— …и вот… — он потерял мысль и осекся. Выпустил ее руки, и они безвольно повисли двумя ветвями ивы. А потом обнял за талию, прижимая к себе. Сперва осторожно, словно спрашивая разрешения. Α потом крепко. Очень крепко. Спиной и ягодицами Наама вжалась в тренированное мужское тело и, не выдержав, тихонько застонала. Торвальд склонился над призывно изогнутой шеей, лаская дыханием кожу.
— Наама! — хриплый, немного растерянный голос над ухом.
— Хватит разговоров и поцелуй меня уже!
Ему словно не хватало этой малости. Слов, разрешающих пойти дальше. Шею опалил поцелуй, потом еще один. Рука скользнула с талии вверх, стиснула грудь поверх платья — жадно, требовательно и не особо церемонно. Так, как ей и хотелось сейчас.
— Да, — простонала Наама. — Еще. Жестче!
Никаких нежностей и сюсканий. Она слишком долго этого хотела и ждала. С того самого вечера, когда полковник раздел ее и подверг возбуждающему осмотру.

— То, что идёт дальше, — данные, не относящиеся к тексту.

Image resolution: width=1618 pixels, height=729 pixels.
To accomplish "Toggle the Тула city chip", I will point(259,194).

Он уловил это желание, а может и сам испытывал что-то подобное. Развернул, толкнув к стене, и впился в губы грубоватым безумно заводящим поцелуем. Наама приоткрыла губы, впуская его язык. И укусила, игриво пустив в ход зубы.
Одной рукой Торвальд задрал ей юбку, чтобы мять и тискать ягодицы сквозь тонкое кружево трусиков. Другой пытался справиться с застежкой на платье.

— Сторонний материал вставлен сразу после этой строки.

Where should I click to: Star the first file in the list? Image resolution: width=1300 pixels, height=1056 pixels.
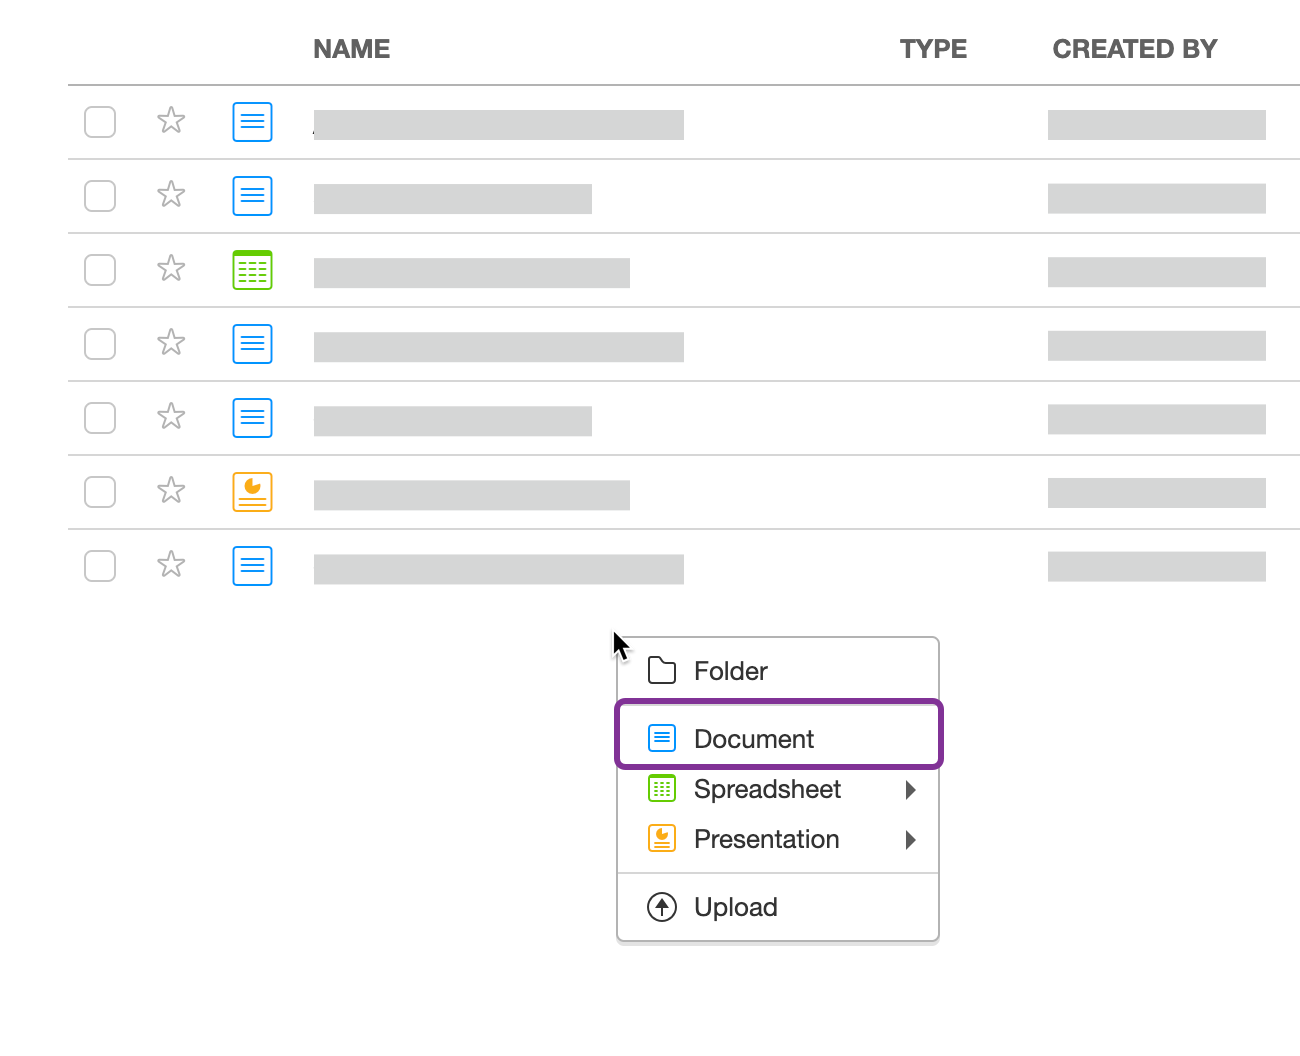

Она бы ему помогла, если бы сама не была занята войной с одеждой. Пиджак, рубашка, подтяжки эти… Зачем так много всего? Как бы это все побыстрее расстегнуть?
А, можно и не расстегивать. Наама запустила ладони под ткань, обняла своего мужчину, лаская и царапая коготками кожу на спине. Вжималась в его тело, чувствовала под слоем разделявшей их одежды его возбуждение и уже не хотела ни ласк, ни предварительных игр. Только, чтобы он вошел в ее тело и утолил жаркий голод. Чужое желание смешивалось с ее собственным. Ныли соски, требовательно пульсировало внизу живота и безумно хотелось ощутить в себе крепкий мощный член.
— Возьми меня! — всхлипнула она, когда он на мгновение оторвался от ее губ. — Сейчас!
Эта просьба сорвала последнюю преграду на пути его сдержанности. Наама закрыла глаза, чувствуя, как растворяется в страсти, уже не в силах различить чужое и свое. Ощущая чужое яростное нетерпение, желание, плотской голод, как свой собственный. Разорванные трусики упали на пол влажным комочком. Торвальд подхватил ее за ягодицы и ворвался одним мощным толчком на вся длину.
— Да-а-а, — простонала она, распахнув глаза. Богиня, как же хорошо. Он такой огромный!
Выбранная поза не давала возможности двигаться. Демоница обвила шею любовника руками, охватила ногами, стараясь слиться с ним полностью, отдаться до конца. Торопливые и сильные движения возносили ее все ближе к вершине наслаждения, а чужие эмоции вспыхивали перед глазами фейерверком разноцветных вспышек. Да. Так. Хорошо. Не. Оста-нав-ли-вай-ся!